If a record holds a picture, omit the picture, but copy everything else below exactly.

**EXCERPTED RECORDS**:

---+---

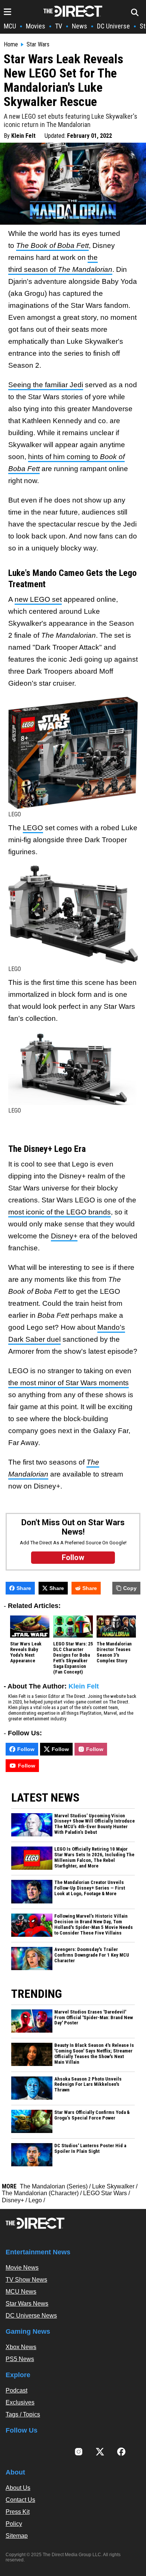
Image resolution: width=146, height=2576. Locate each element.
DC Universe (113, 26)
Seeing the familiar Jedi (45, 385)
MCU (10, 26)
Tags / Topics (23, 2414)
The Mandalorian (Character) (40, 2193)
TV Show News (26, 2279)
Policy (14, 2524)
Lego (35, 2200)
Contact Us (20, 2500)
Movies (35, 26)
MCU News (21, 2291)
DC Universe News (31, 2315)
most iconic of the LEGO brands (59, 1212)
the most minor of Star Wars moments (68, 1383)
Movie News (22, 2267)
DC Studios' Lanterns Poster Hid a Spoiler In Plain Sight (90, 2148)
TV (58, 26)
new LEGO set (38, 599)
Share (23, 1588)
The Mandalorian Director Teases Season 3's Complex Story (114, 1652)
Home (11, 44)
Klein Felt (23, 135)
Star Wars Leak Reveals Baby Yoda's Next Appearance (26, 1652)
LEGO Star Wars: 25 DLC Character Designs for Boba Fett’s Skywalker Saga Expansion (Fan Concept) (73, 1658)
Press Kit (18, 2512)
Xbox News (21, 2347)
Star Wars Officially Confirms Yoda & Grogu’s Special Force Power (92, 2115)
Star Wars (38, 44)
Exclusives (20, 2402)
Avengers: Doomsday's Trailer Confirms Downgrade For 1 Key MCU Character (91, 1955)
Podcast (16, 2390)
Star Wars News (27, 2303)
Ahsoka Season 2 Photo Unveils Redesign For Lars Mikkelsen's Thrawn (88, 2084)
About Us (18, 2488)
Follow (25, 1749)
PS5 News (20, 2359)
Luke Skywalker (113, 2186)
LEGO (33, 828)
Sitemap (17, 2536)
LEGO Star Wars (105, 2193)
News (79, 26)
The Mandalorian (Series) (54, 2186)
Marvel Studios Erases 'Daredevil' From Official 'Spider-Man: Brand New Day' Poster (93, 2017)
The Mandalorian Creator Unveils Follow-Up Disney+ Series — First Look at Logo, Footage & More (89, 1888)
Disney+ (64, 1236)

---+---

**SOLUTION BELOW**:
Image resolution: width=146, height=2576. Locate each element.
DC Universe (113, 26)
Seeing the familiar Jedi (45, 385)
MCU (10, 26)
Tags / Topics (23, 2414)
The Mandalorian (Character) (40, 2193)
TV Show News (26, 2279)
Policy (14, 2524)
Lego (35, 2200)
Contact Us (20, 2500)
Movies (35, 26)
MCU News (21, 2291)
DC Universe News (31, 2315)
most iconic of the LEGO brands (59, 1212)
the most minor of Star Wars moments (68, 1383)
Movie News (22, 2267)
DC Studios' Lanterns Poster Hid a Spoiler In Plain Sight (90, 2148)
TV (58, 26)
new LEGO set (38, 599)
Share (23, 1588)
The Mandalorian Director Teases Season 3's Complex Story (114, 1652)
Home (11, 44)
Klein Felt (23, 135)
Star Wars Leak Reveals Baby Yoda's Next Appearance (26, 1652)
LEGO Star Wars: 25 DLC Character Designs for Boba Fett’s Skywalker Saga Expansion (Fan Concept) (73, 1658)
Press Kit (18, 2512)
Xbox News (21, 2347)
Star Wars Officially Confirms Yoda & Grogu’s Special Force Power (92, 2115)
Star Wars (38, 44)
Exclusives (20, 2402)
Avengers: Doomsday's Trailer Confirms Downgrade For 1 Key MCU Character (91, 1955)
Podcast (16, 2390)
Star Wars News (27, 2303)
Ahsoka Season 2 Photo Unveils Redesign For Lars Mikkelsen's Thrawn (88, 2084)
About Us (18, 2488)
Follow (25, 1749)
PS5 News (20, 2359)
Luke Skywalker (113, 2186)
LEGO (33, 828)
Sitemap (17, 2536)
LEGO Star Wars (105, 2193)
News (79, 26)
The Mandalorian (Series) (54, 2186)
Marvel Studios Erases 'Daredevil' From Official 'Spider-Man: Brand New Day' Poster (93, 2017)
The Mandalorian Creator Unveils Follow-Up Disney+ Series — First Look at Logo, Footage & More (89, 1888)
Disney+ (64, 1236)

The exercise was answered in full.